In a sword duel it should be stipulated whether the parties have a right to turn off the weapon with the left hand; if this permission is not granted, most unquestionably the act must not be allowed: but as a combatant may mechanically, nay instinctively, use his left arm without any dishonourable intention, it would be advisable that this mode of parrying a lounge were permitted to both combatants.
In the selection of arms, it has been said, that a cripple who has struck another person should be obliged to use the weapon which the offended party has thought proper to name. This is but just; the advantage would be on the side of the cripple, who, unable to use a sword, has perhaps studied pistol practice; and a man who is able to strike another must be considered able to hold a sword.[31]
When one of the parties is wounded, it is the imperative duty of the seconds to stop all further hostility; but a combat should only be stopped at the command of the seconds. Instances are on record where one of the parties has exclaimed to the other, “You are wounded;” thus throwing him off his guard, and availing himself of his perturbation to press upon him. In such cases, if the verbal command of the seconds is not sufficient to check the dishonourable combatant, it is their duty, at all risk and peril, to rush upon him and forcibly disarm him; and it is therefore desirable that seconds should be armed.
Now-a-days, seconds rarely provoke each other. Justice and urbanity should be their guides; and, in the event of seconds differing, it is always advisable to call in an arbiter, who should in general be selected from amongst experienced and elderly military men.
It is of great importance that seconds should insist on a simultaneous fire. A duellist makes the following calculation:—If I fire first, and kill or severely wound my antagonist, I am rid of him: if I have been unfortunate in the selection of arms, my antagonist very probably, from motives of generosity, will not return the fire; for when a man knows that he is safe, and that his fire, if it missed, would only expose him to further danger, he will frequently be inclined to terminate the affair; while, at the same time, a generous and brave man feels a natural repugnance in firing at a defenceless person, and will therefore feel disposed to fire in the air, or, what is more conclusive, give up his pistol to his second, and he experiences a sense of gratification in so doing, whether he is the aggressor or the offended party. But although these generous sentiments, or these prudential motives, may induce a principal not to return a fire if his antagonist has fired before the signal, the latter becomes a criminal, and the seconds are in duty bound to prosecute him; since it has been already stated, that, if one of the parties fire before the appointed signal, his adversary has the unquestionable right to take a deliberate aim and blow his brains out. In such cases of dishonourable breach of the stipulated arrangements, it would be desirable that the jury should be guided by an established code, whether the treacherous combatant was successful or not in the perfidious attempt to assassinate his opponent.

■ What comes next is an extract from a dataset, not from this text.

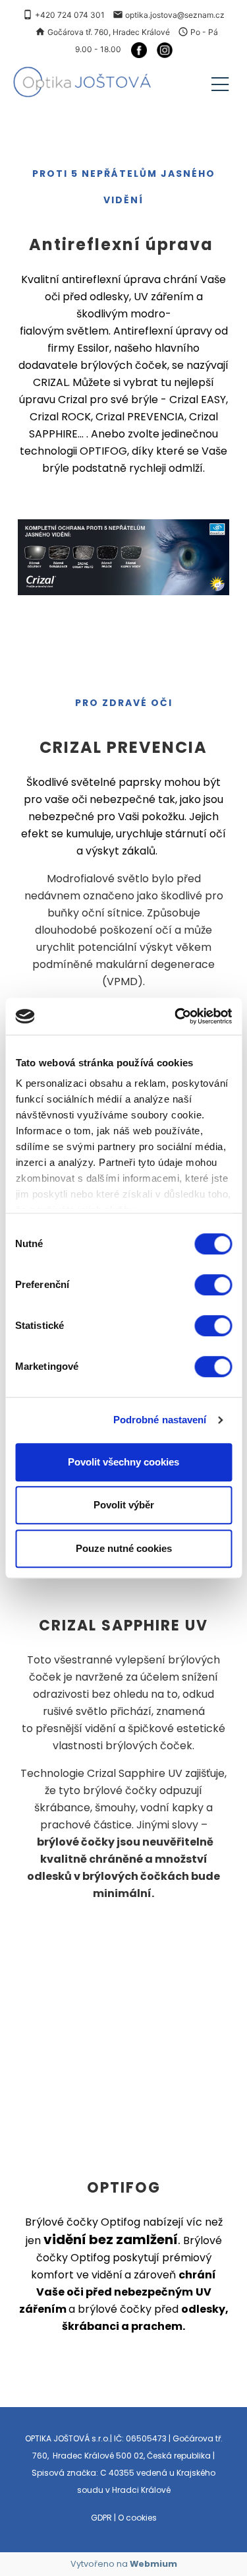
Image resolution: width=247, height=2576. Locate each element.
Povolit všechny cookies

The duties of a second are of such vital importance, that a celebrated fencing-master used frequently to say, “It is not the sword or the pistol that kills, but the seconds.”

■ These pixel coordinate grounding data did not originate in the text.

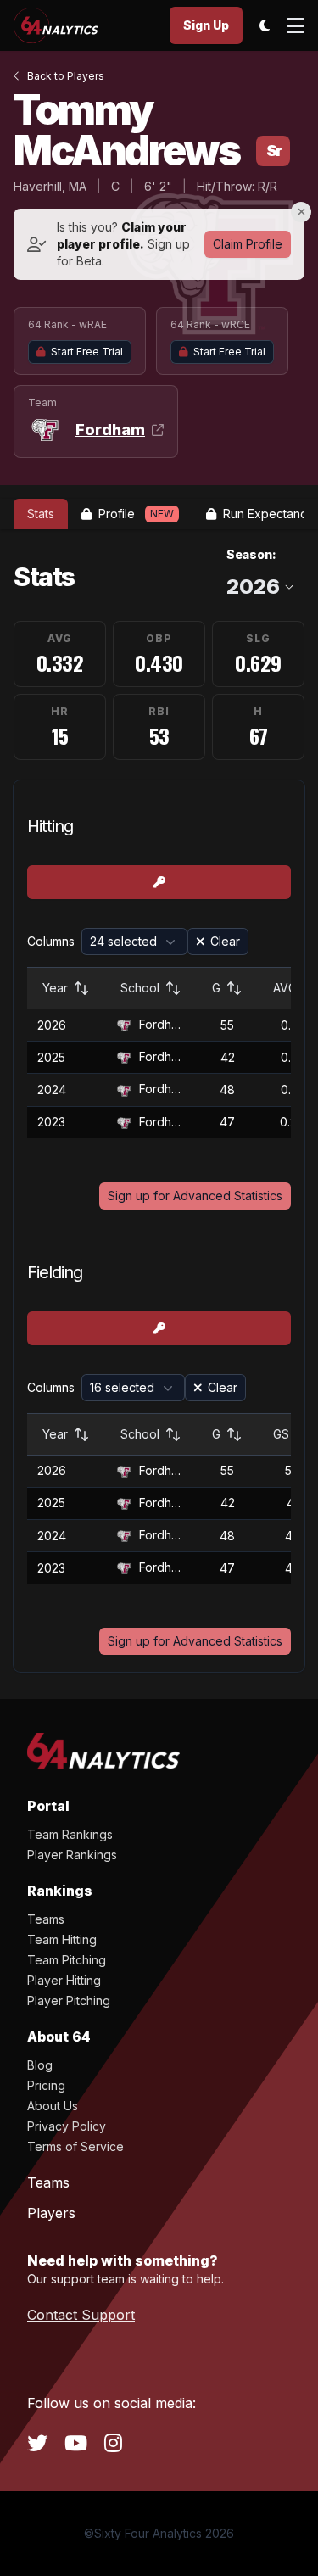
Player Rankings (72, 1854)
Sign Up (206, 25)
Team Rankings (70, 1834)
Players (51, 2212)
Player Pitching (68, 2000)
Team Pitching (66, 1960)
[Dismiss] (301, 212)
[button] (134, 941)
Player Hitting (64, 1980)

With the safeguard of these precautionary regulations, although duelling is alike inconsistent with humanity and reason, there are many French writers who still advocate its necessity; such is Jules Janin, who speaks of it in the following terms: “The man is lost in the world of cravens, who has not the heart to risk his life; for then, cowards, who are numberless, affect courage at his expense. The man is lost in this world, in which opinion is everything, who will not seek to obtain a good opinion at the sword’s point. The man is lost in this world of hypocrites and calumniators, who will not demand reparation sword in hand for the calumnies and the malicious reports to which he has been exposed. Slander stabs more keenly than steel; it crushes with greater certainty than a pistol bullet. I would not wish to live twenty-four hours in society, constituted as it is at present, without the protection of the duel.

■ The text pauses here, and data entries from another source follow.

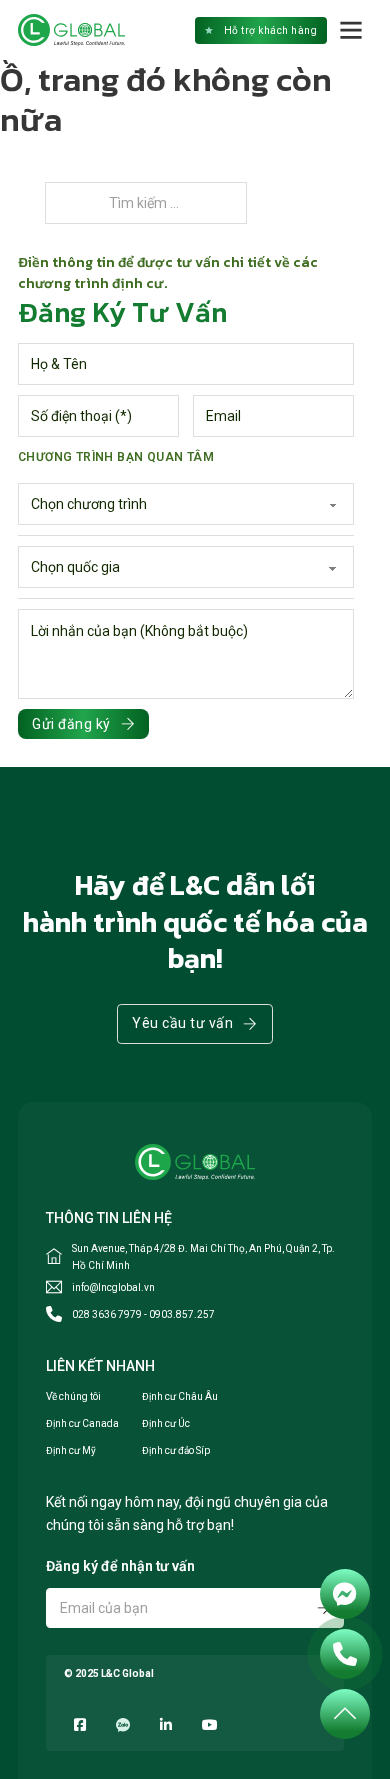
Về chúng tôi (73, 1396)
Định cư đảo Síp (176, 1450)
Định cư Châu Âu (180, 1396)
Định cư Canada (82, 1423)
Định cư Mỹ (71, 1450)
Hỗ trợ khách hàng (271, 30)
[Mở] (351, 30)
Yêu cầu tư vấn (182, 1023)
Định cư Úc (166, 1423)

“A duel makes of every one of us a strong and an independent power, and constitutes out of each individual life the life of all; it grasps the sword of justice, which the laws have dropped, punishing what no code can chastise,—contempt and insult. Those who have opposed duelling are either fools or cowards; and those who have both condemned and advocated the practice, are on both sides sophists and mendacious. It is to duelling alone that we owe the remains of our civilization.”
The following are the opinions of Walsh on the same subject: “In questions which appertain to our habits and customs, more wisdom will be found in the drawing-room than in schools. The hand that can best hold a sword will often be found to handle the pen with equal ability when the terrible question of the point of honour and the duel is discussed, a question which has cost France as much ink as blood.
“The honour of a gentleman tells him that he cannot expect from a martial race a patience and endurance under insult which is foreign to its character. The French will ever refer to the sword as to their origin. When the executioner stands behind their adversary, they are excited instead of being restrained, and dare a double death. If we maturely weigh this matter, will it not be found that a duel is the last vestige of that personal magistracy which social magistracy gradually destroyed, but which it is sometimes called upon to acknowledge? Duelling, so deplorable in many points of view, has however been useful to our epoch; since it has preserved civilization from the inroads of brutal vulgarity with which it was threatened during our revolution, and the confusion of all grades. Let us appeal to our conscience; and can we affirm that pugilism would not have been introduced into our senate, had not duelling, as master of the ceremonies of civilization, protected it from brutality?”